[EXCERPT PROVIDED start]

# From a Rapist's perspective



## bps3040 (Jan 6, 2008)

Found this on another site. Thought everyone should share it with their women friends

Through a Rapist's Eyes (No Joke)

--------------------------------------------------------------------------------

We received this in our email and I thought that some of you might learn something from this. I do NOT agree with everything in this email and we must remember that NOT EVERY STATE, COUNTY, TOWNSHIP, CITY or TOWN allows Conceal or Open Carry when it comes to the basic RKBA - self defense. If some women (Men too!) are found to be packing heat... it is against the LAW, in some areas, and they may end up in a real mess. How many policemen will LET someone GO if they DISOBEY a LAW when it comes to packing heat IF that is the ONLY REASON why they stopped a lady or gentleman? Car check or any other reason for the "stop". IF it saves their lives from RAPE, getting harmed in ANY WAY and/or DEATH... better to be judged by 12 than carried by 6, eh?!? (Unless you are cremated.)

Take care,

Catherine

Through a Rapist's Eyes (No Joke)

This is important information for females of ALL ages.

When this was sent to me, I was told to forward it to my lady friends, but I forwarded it to most everyone in my address book. My men friends have female friends and this information is too important to miss someone.

Please pass it along.

[EXCERPT PROVIDED end]

Copy out the forum post above in full, word for word, from its title to its last line.

[SUPPLIED INFORMATION start]

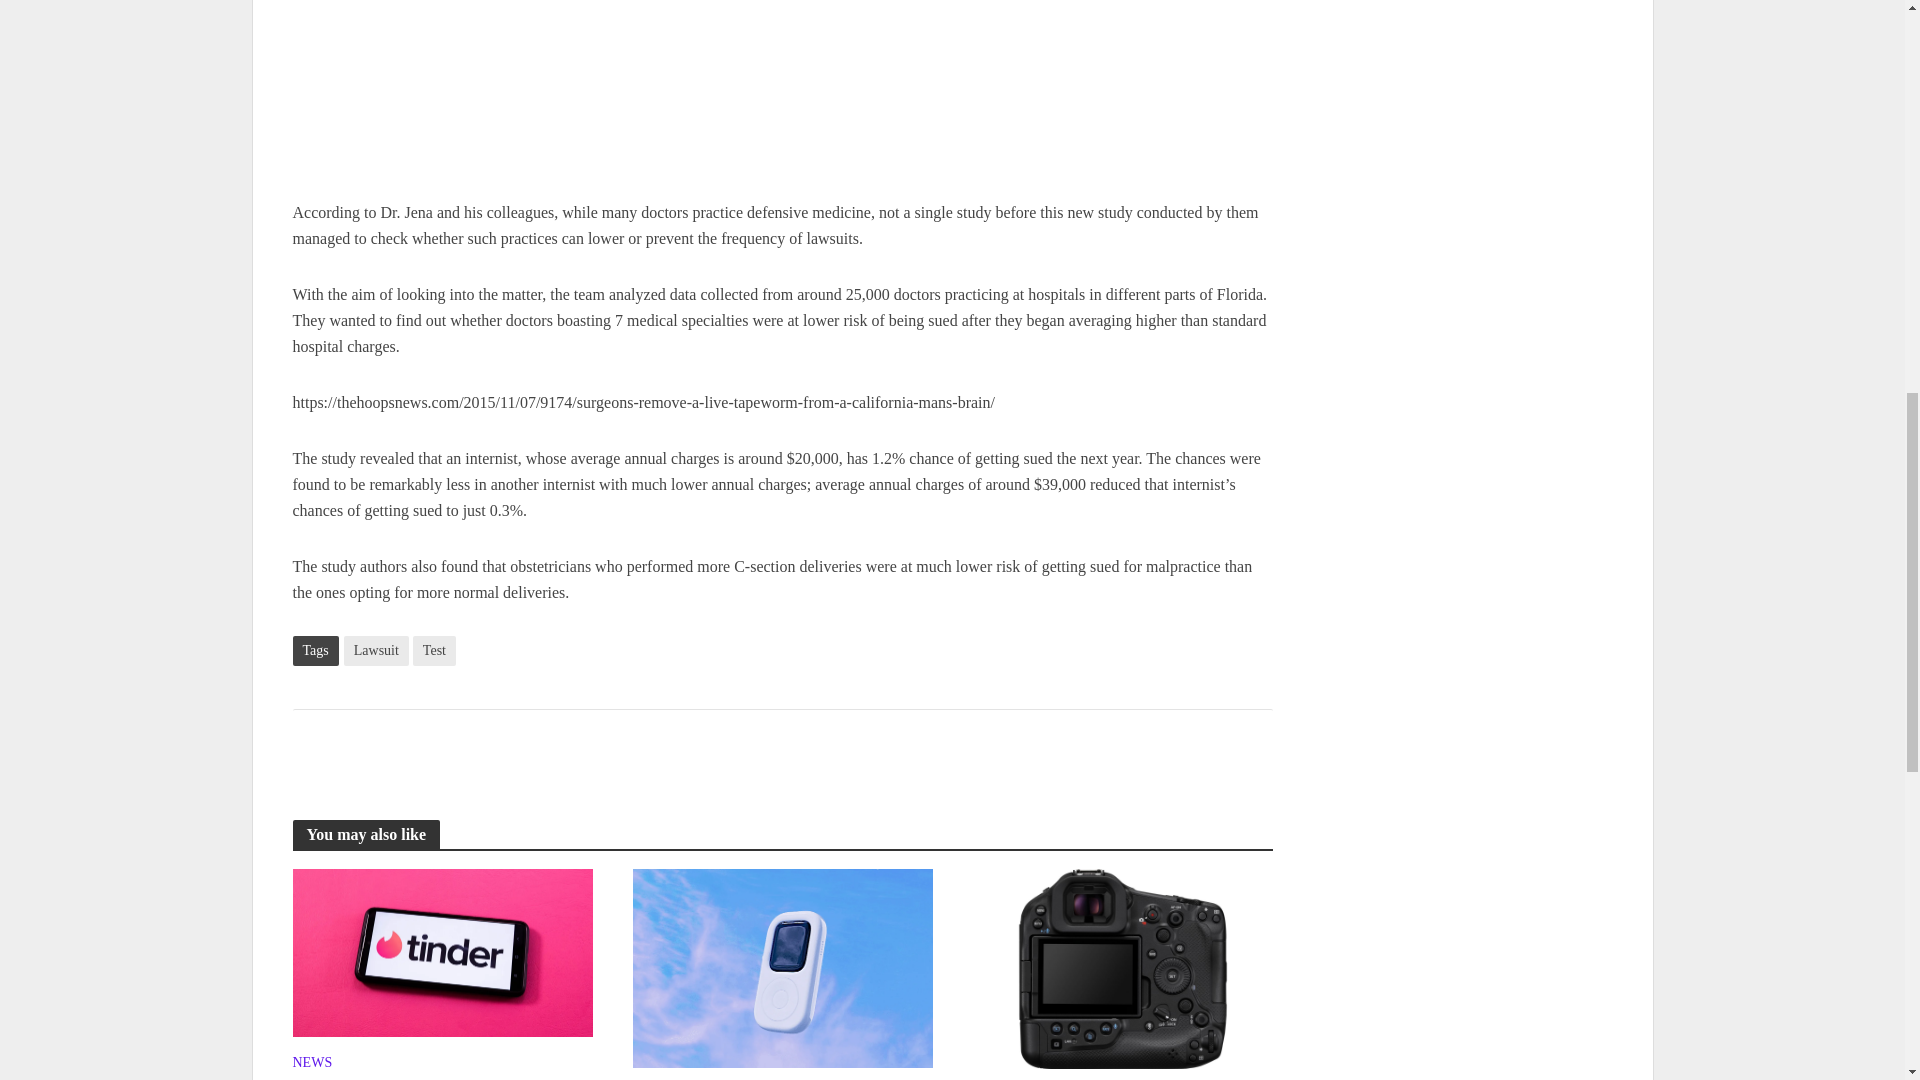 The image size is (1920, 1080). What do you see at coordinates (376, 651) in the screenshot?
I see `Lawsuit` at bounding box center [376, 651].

[SUPPLIED INFORMATION end]

RESPONSE:
# From a Rapist's perspective



## bps3040 (Jan 6, 2008)

Found this on another site. Thought everyone should share it with their women friends

Through a Rapist's Eyes (No Joke)

--------------------------------------------------------------------------------

We received this in our email and I thought that some of you might learn something from this. I do NOT agree with everything in this email and we must remember that NOT EVERY STATE, COUNTY, TOWNSHIP, CITY or TOWN allows Conceal or Open Carry when it comes to the basic RKBA - self defense. If some women (Men too!) are found to be packing heat... it is against the LAW, in some areas, and they may end up in a real mess. How many policemen will LET someone GO if they DISOBEY a LAW when it comes to packing heat IF that is the ONLY REASON why they stopped a lady or gentleman? Car check or any other reason for the "stop". IF it saves their lives from RAPE, getting harmed in ANY WAY and/or DEATH... better to be judged by 12 than carried by 6, eh?!? (Unless you are cremated.)

Take care,

Catherine

Through a Rapist's Eyes (No Joke)

This is important information for females of ALL ages.

When this was sent to me, I was told to forward it to my lady friends, but I forwarded it to most everyone in my address book. My men friends have female friends and this information is too important to miss someone.

Please pass it along.